On 8/24/07, John Lee <johnleemk(a)gmail.com> wrote:
On 8/25/07, K P <kpbotany(a)gmail.com> wrote:
But all text is under one license. The problem isn't about
attributing the photographer, the problem is about the numerous
different licenses for images. As this is the case for images only,
the solution is to include THE LICENSE, not the photographer, under
the image caption.
Of course, the licenses, except for PD are generally not
understandable by mere mortals for images, and one common ones appears
not to apply to images at all, but that's another story.
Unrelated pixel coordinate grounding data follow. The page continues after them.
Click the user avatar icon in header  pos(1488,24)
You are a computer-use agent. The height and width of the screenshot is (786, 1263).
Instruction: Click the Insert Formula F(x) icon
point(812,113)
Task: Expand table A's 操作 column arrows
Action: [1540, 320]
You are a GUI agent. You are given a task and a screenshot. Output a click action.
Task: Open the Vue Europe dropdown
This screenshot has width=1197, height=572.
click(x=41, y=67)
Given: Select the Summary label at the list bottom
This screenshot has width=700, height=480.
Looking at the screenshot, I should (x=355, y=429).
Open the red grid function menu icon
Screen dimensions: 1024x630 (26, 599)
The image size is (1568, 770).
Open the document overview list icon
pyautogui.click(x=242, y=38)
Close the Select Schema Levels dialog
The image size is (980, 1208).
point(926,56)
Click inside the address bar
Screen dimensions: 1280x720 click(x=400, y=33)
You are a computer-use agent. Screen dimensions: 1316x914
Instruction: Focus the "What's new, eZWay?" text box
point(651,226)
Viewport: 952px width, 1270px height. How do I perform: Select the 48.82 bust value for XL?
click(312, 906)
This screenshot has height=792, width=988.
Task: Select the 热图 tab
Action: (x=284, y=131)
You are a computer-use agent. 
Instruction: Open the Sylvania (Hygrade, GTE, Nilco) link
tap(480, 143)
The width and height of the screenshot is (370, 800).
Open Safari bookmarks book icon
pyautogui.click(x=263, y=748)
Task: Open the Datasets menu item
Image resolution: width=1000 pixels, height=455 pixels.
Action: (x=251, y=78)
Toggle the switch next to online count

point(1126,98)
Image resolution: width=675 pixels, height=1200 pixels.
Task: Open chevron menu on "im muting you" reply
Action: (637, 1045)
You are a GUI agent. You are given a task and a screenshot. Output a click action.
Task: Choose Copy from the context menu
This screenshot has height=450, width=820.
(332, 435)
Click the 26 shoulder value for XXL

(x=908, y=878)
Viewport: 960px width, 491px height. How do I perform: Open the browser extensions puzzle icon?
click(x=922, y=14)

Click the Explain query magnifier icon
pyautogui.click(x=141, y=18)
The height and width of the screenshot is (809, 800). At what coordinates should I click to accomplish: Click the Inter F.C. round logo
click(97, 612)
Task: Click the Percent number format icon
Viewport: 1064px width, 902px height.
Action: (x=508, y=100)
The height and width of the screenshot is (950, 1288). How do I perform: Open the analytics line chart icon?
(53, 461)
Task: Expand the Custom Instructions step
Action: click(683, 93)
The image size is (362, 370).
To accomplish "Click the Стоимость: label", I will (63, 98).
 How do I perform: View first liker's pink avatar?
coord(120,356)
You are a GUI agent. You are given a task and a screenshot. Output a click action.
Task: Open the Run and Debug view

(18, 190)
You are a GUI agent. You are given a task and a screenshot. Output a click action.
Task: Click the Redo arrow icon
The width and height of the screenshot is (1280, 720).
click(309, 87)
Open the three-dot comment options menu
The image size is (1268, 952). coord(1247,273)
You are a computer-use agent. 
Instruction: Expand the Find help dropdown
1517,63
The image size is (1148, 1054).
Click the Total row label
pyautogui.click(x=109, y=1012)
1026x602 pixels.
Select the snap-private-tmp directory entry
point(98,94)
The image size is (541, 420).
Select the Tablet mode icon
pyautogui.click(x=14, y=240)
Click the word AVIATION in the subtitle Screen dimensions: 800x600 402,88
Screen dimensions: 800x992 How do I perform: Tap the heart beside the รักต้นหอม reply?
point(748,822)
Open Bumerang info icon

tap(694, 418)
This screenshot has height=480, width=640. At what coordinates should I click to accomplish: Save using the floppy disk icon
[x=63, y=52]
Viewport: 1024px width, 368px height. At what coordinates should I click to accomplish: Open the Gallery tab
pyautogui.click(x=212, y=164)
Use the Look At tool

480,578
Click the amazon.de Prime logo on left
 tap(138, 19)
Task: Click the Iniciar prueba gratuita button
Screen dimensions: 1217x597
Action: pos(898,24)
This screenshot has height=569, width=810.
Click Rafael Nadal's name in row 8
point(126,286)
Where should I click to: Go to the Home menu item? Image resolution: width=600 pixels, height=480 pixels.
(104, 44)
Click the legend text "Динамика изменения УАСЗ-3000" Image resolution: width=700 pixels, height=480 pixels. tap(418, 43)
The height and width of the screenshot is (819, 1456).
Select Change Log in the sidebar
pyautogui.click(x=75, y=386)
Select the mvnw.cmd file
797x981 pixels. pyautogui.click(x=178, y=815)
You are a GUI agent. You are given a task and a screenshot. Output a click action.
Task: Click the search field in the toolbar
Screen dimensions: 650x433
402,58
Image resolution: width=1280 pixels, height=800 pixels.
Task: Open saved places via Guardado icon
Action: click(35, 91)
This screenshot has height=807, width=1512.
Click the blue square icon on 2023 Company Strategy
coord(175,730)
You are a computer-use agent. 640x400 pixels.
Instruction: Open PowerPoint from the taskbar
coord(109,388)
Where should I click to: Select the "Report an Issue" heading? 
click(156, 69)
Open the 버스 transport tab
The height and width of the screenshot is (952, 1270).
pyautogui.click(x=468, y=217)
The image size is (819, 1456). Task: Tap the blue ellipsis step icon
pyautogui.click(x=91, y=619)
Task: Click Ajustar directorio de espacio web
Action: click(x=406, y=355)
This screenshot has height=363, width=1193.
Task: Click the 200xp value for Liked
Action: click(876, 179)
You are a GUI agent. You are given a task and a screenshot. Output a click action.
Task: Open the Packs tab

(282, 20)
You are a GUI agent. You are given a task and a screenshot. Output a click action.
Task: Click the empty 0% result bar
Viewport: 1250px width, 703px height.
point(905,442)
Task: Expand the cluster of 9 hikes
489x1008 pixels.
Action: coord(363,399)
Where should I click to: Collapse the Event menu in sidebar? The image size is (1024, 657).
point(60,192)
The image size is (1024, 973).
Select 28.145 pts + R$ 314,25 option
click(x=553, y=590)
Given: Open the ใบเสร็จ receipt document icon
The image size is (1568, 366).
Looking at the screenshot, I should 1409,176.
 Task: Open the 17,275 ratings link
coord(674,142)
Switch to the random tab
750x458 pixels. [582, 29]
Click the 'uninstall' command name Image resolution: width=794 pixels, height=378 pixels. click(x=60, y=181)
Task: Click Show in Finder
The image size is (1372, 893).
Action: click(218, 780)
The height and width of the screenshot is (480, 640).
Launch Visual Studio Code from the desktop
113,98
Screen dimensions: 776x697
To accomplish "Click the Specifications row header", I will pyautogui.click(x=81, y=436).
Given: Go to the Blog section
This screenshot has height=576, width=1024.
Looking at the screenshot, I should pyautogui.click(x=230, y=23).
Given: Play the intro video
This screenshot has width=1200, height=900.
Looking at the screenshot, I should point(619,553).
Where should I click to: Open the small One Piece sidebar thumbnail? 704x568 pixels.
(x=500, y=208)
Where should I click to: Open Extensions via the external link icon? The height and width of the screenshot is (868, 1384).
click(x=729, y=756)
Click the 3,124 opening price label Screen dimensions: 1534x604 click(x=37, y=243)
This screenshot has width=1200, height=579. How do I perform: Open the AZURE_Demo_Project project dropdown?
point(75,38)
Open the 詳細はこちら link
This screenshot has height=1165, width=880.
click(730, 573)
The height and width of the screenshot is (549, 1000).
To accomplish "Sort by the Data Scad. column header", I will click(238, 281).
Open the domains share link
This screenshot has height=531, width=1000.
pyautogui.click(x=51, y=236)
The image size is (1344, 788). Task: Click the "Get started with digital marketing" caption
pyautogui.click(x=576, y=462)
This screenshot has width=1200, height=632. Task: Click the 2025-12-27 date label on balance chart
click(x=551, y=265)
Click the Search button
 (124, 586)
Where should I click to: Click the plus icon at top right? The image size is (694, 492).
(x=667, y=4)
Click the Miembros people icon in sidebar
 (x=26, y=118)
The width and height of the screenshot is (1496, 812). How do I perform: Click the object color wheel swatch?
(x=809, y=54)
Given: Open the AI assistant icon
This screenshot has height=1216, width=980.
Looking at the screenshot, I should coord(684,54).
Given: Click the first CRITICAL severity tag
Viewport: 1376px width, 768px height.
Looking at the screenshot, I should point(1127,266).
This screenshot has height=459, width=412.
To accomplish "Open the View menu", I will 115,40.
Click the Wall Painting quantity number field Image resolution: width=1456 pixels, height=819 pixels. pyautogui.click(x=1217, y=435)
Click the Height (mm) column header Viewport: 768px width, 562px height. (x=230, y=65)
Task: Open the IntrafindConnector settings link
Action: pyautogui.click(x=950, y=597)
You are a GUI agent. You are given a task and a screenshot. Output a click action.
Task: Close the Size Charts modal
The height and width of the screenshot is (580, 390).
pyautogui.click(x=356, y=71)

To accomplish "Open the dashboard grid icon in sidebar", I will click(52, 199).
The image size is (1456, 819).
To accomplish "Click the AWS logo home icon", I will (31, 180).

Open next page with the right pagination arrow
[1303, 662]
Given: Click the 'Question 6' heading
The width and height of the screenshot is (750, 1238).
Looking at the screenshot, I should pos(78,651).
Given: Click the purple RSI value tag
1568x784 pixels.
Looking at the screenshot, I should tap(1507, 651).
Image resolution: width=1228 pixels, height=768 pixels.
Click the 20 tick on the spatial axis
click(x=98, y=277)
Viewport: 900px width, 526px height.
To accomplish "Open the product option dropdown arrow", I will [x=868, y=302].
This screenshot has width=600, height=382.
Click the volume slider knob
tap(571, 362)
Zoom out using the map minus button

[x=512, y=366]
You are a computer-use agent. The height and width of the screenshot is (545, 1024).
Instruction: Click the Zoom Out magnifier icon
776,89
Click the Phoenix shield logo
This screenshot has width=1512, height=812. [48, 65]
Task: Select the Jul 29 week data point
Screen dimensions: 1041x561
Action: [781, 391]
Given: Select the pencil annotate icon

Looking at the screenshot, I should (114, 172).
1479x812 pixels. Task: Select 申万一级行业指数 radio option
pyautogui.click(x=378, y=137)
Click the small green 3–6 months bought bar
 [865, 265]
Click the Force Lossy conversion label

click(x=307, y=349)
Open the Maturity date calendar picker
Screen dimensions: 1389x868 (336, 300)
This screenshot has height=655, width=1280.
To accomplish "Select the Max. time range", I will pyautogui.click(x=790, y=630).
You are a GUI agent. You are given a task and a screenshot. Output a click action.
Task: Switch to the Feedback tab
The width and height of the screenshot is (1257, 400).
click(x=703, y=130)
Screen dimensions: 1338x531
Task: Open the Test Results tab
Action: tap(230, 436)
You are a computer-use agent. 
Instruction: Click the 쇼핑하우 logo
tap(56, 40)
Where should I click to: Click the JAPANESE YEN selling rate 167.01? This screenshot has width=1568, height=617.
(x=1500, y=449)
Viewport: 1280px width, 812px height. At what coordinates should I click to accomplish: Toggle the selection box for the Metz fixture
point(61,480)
Many editors, including myself, license our text under other licences; the
Creative Commons Attribution Sharealike and Attribution licences are common,
as is releasing the text into the public domain. The latter is not too big a
deal (although you can argue morally the author should be credited, and we
should specify that parts of the text are in the public domain), but the
fact is, Greg is probably right about the need for consistency in treating
different types of content.
Johnleemk
So, when you edit a Wikipedia article, you contribute your text under
another license, how?
When different things are different, there might be a reason to dreat
them differently. A photograph is an entity in itself, while a word
here and there, and sentences here and there, even an entire article
in Wikipedia is seldom ever the contribution of only one editor, and
is not generally taken, except for mirrors, like a photograph, as an
entire usable object.
Photographs are not text, nor vice versa.